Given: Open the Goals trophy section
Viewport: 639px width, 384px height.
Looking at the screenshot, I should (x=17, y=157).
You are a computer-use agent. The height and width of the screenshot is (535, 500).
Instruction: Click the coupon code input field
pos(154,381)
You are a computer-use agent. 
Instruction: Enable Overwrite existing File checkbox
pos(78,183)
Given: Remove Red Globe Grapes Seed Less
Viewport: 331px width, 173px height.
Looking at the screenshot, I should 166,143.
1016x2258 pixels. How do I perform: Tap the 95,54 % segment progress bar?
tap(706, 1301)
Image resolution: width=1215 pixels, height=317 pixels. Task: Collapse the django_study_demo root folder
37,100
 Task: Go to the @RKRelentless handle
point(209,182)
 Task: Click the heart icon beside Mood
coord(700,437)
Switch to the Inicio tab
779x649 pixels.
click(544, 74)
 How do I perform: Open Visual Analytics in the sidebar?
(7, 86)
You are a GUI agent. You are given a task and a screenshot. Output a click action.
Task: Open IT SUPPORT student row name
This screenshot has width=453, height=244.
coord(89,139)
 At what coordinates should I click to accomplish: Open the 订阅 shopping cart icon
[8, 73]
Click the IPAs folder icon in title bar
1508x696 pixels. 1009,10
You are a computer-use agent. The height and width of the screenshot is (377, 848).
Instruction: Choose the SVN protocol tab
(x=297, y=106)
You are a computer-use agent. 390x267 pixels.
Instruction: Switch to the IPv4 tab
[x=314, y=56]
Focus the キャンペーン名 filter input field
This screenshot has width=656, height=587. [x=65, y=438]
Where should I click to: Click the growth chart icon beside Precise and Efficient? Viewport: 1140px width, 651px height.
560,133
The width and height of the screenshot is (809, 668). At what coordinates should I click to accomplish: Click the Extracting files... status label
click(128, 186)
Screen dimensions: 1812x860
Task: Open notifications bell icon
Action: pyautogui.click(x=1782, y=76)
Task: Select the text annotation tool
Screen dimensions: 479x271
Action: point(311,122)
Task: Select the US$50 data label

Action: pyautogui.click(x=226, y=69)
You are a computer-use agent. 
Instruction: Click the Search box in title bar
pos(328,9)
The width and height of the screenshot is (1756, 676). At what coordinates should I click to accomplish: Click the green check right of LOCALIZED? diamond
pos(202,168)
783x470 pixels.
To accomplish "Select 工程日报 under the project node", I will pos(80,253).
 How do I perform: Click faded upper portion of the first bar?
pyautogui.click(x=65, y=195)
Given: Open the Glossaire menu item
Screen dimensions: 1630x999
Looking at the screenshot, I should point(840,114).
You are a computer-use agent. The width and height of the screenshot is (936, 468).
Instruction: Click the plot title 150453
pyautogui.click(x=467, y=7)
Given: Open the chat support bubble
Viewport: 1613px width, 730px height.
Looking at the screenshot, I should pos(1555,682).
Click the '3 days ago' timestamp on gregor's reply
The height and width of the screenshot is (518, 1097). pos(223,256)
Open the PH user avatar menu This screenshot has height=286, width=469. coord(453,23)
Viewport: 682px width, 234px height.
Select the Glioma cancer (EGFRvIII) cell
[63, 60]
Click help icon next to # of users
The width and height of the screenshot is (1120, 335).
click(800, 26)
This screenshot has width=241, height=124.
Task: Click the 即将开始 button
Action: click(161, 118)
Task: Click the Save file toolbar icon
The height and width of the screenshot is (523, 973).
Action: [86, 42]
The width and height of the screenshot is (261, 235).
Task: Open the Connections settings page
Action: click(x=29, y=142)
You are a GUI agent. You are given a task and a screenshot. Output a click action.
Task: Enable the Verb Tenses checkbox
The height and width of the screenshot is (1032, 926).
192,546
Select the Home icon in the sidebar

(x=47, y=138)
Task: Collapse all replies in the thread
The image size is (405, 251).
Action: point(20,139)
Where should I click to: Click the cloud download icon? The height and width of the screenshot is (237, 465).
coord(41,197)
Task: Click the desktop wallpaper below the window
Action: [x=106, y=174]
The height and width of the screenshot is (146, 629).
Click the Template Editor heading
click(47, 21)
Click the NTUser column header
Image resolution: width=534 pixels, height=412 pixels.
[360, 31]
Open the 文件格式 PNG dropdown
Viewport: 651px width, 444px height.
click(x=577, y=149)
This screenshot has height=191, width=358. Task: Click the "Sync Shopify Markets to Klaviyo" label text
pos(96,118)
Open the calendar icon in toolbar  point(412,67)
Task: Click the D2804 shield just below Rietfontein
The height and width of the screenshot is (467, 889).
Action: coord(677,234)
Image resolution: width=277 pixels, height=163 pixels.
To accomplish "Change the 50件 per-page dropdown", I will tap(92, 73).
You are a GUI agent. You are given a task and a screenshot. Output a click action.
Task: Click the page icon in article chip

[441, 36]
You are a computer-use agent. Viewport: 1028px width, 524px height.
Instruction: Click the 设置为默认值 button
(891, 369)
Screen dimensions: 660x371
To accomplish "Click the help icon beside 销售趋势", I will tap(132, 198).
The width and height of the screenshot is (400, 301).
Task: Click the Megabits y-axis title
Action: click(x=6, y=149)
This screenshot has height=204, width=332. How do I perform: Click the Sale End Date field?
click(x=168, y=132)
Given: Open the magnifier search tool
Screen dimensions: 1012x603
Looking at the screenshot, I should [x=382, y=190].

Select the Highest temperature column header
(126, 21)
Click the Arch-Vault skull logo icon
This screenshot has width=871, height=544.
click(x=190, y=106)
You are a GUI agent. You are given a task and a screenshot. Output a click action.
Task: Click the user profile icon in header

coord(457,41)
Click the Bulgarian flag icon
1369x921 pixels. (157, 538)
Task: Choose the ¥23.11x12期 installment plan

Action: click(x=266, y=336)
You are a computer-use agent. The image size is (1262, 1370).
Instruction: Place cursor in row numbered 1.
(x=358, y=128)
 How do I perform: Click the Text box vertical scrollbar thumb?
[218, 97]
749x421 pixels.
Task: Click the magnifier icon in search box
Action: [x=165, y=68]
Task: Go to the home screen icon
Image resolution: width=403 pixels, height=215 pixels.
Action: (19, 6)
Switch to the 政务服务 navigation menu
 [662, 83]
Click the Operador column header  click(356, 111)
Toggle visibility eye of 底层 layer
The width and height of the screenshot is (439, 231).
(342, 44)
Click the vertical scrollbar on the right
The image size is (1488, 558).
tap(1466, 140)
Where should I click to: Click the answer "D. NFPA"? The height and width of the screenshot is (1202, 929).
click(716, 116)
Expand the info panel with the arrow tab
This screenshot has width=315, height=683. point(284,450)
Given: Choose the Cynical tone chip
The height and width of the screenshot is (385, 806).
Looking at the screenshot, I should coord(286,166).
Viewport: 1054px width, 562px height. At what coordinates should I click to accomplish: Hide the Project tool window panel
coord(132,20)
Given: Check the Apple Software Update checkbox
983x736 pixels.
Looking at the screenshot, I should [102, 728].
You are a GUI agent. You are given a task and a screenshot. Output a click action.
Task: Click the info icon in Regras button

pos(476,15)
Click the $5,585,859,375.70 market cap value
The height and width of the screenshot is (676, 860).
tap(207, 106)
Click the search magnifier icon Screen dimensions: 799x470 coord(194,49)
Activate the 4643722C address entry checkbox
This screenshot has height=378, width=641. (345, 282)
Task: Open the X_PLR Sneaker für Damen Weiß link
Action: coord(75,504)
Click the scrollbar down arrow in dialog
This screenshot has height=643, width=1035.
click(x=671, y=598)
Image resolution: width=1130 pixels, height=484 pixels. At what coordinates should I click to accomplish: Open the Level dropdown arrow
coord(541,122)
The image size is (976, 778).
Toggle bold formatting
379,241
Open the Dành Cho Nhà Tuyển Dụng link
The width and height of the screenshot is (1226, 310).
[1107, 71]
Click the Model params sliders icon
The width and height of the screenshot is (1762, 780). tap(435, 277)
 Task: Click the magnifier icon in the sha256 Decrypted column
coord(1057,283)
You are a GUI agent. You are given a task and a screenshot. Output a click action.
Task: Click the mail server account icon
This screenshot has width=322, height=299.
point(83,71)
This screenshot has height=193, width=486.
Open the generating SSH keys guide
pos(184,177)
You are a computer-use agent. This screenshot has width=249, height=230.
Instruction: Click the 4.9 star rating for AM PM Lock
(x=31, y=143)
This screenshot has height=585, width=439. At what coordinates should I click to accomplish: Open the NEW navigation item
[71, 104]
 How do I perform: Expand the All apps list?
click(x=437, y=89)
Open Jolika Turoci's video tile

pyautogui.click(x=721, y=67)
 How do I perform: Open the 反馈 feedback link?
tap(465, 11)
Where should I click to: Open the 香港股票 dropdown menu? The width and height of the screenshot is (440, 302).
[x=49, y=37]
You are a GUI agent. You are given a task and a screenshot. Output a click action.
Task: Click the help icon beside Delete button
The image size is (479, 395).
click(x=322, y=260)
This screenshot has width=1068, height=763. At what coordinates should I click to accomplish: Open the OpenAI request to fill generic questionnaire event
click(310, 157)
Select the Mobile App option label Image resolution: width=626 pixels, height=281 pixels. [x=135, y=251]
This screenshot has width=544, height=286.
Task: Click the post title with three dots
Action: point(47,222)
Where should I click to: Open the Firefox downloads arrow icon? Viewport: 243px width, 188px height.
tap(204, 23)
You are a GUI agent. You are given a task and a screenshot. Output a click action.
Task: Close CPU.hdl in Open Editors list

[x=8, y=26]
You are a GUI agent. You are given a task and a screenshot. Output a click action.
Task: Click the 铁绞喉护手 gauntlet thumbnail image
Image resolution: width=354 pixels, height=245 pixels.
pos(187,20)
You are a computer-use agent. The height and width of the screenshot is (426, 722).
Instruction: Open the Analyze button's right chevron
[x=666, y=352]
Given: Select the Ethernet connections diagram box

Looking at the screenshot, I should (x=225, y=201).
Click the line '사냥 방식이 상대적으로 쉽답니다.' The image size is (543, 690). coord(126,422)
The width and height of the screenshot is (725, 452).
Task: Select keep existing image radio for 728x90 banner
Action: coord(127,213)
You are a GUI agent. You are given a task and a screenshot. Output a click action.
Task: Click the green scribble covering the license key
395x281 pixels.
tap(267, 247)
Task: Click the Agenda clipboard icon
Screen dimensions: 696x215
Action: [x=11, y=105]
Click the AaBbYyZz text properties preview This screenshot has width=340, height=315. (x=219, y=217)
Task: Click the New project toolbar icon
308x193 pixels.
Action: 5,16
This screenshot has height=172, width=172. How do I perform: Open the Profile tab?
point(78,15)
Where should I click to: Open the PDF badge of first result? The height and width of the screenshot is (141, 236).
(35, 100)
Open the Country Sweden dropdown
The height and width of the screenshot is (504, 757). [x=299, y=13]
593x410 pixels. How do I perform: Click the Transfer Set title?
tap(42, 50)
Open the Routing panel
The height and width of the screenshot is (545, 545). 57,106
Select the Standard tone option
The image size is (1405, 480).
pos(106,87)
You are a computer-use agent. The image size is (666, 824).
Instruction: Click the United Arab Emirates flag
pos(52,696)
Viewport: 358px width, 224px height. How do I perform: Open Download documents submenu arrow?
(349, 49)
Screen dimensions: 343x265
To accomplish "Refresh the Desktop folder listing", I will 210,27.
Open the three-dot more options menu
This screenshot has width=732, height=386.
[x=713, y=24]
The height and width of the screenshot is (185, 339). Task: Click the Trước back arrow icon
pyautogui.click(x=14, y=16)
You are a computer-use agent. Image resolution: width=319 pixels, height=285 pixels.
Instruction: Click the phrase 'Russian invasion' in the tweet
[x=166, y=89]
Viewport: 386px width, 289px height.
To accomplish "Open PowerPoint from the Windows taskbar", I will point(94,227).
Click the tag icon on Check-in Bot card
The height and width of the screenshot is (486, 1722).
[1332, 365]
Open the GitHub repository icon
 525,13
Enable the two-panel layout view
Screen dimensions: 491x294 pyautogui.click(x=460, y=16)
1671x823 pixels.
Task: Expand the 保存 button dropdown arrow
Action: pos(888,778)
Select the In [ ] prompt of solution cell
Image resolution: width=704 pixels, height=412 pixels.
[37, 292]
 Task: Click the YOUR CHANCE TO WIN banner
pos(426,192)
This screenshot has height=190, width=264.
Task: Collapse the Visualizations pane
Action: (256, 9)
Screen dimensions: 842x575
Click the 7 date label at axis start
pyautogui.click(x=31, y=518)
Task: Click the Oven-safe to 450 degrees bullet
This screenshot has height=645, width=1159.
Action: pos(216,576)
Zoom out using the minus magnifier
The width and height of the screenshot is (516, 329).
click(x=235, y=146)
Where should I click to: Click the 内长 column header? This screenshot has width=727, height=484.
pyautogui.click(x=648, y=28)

_Task instructions_. In the data above, find the line that contains "is (535, 500).", then reproduce exactly every line from the first line through that line.

_Reply_.
Given: Open the Goals trophy section
Viewport: 639px width, 384px height.
Looking at the screenshot, I should (x=17, y=157).
You are a computer-use agent. The height and width of the screenshot is (535, 500).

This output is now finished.